Monstrous is misshapen. It is disgusting and ghastly. It is hideous and grotesque. The opposite of lovely—any thesaurus can give you a list longer than a fiend’s tale of words to describe a creature ugly, malformed, repulsive, repellent and horrifying.
What does it take to make a monster? What tells you something is monstrous? Is it the body that oozes and weeps and excretes? Is it the body that fails, that does not measure up or conform? Or the body that creaks, fits, thrusts, gyrates? Is it the wearing of a mask? Is it making what is internal in all its unsavoury and blemished guile part of a tableau of shock and repulsion? Is it to be found in the making of this “mess” visible and by giving negative thoughts about the self a physical form? There are many ways to become a monster; to reveal, indeed, revel in the monstrous. You can do it through sound, action, dance, and gesture. And you can form a monster through costume, all disfigured and unkempt. You can even combine the two—a monstrous acting hideous monster. It looks and acts the part. Yes, monsters can be drawn from a body perfect that grunts and cavorts in unguarded movements so as to disturb your everyday perception of what is attractive and what is not; what is appropriate and what is not; what is acceptable and what is not.
So often that which we find monstrous or displeasing is linked in some way to perceived gross deformity, be it by appearance or actions. Things that are deemed to be in someway less than perfect, polished and normal. Things which go against the flow, bucking the natural order. Such things are threatening, we are told. Such things create ripples where smoothness is sought. These things too bumpy, too fleshy, too sinewy. These things too guttural in their sound, too icky in their expulsion of waste. The beautiful long has been celebrated, so why not a little monster unleash? Do you find it repulsive when I lie in my own urine, propped up like an odalisque? Who says so and according to whom? You? Why this normal function is detestable seems a reasonable question to ask, asserts Atlanta Eke, the performer and choreographer of “Monster Body.”
Upon arrival, these things are made clear. If they were not already, all is indicated by the performance of the waiting dancer-cum-monster as you enter the downstairs space, Sylvia Staehli Theatre, of Dancehouse. There upon a roughly constructed podium, Atlanta Eke stands naked. She is spinning a hula-hoop and she is wearing a monster mask. She has become some sort of lizard hybrid who makes the task of the perpetual spin seem effortless. The body works hard but no error is made. Spin, spin, spin around her body it does. This metamorphosis is as confronting and amusing as you may imagine. Resting against the podium on which she stands, a mirror that reflects the gaze of the audience already seated and the moving blur of the feet of those still filing past. The gate-keeping gyrating monster watches the audience negotiating the theatre space and we watch her. General admission, sit anywhere, but be wary of the front row. Participation can often be called for. That there is seating for the brave. Perhaps, too, the latecomer and those not able to climb the theatre steps.

*Exercise description*: Return the passage of the review that begins at the words "Monstrous is misshapen." and stops after "repellent and horrifying.", copied word for word. The lines after the review aren't needed.

*Raw data*:

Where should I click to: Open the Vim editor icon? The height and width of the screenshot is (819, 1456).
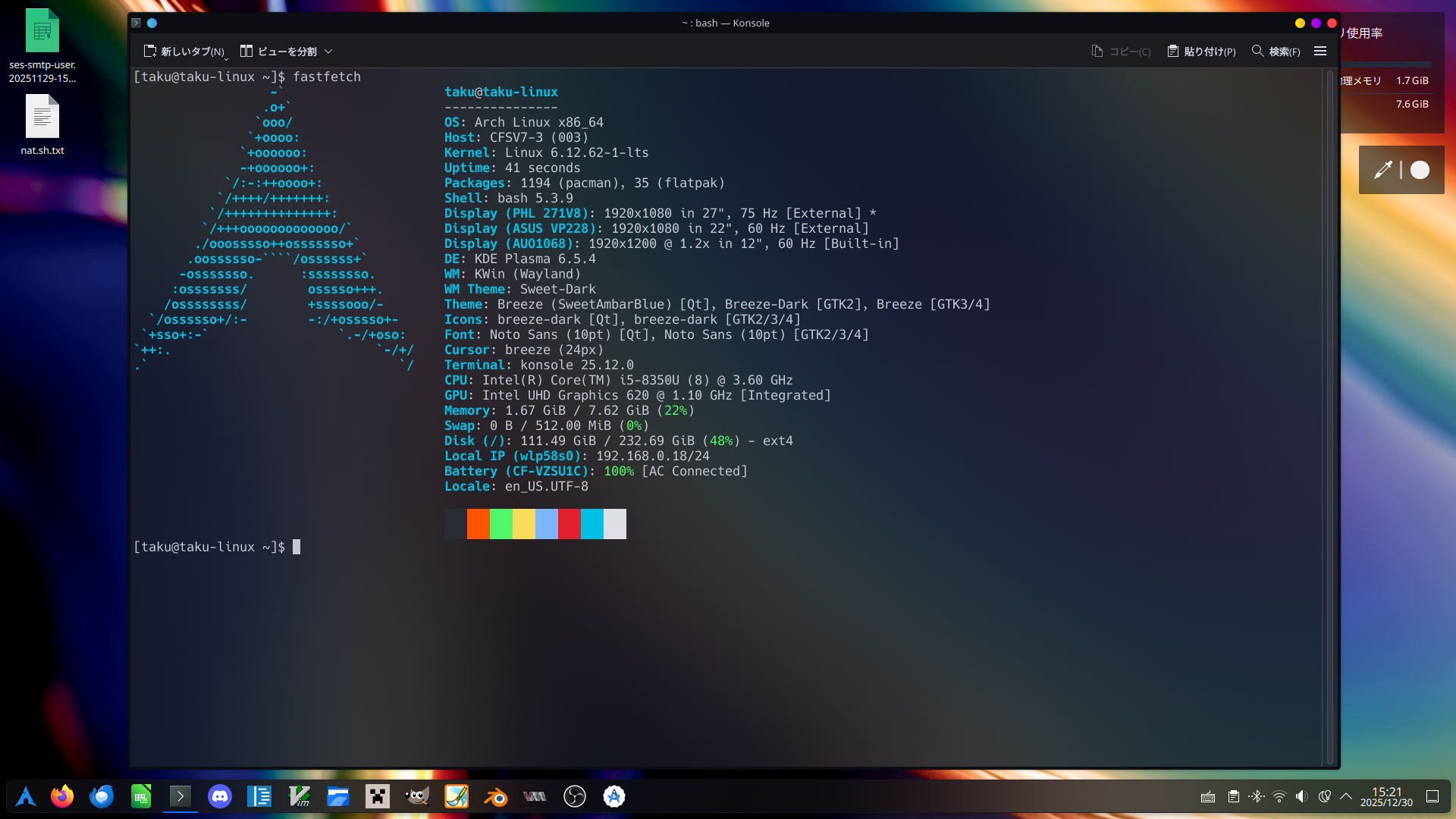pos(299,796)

*Written solution*:
Monstrous is misshapen. It is disgusting and ghastly. It is hideous and grotesque. The opposite of lovely—any thesaurus can give you a list longer than a fiend’s tale of words to describe a creature ugly, malformed, repulsive, repellent and horrifying.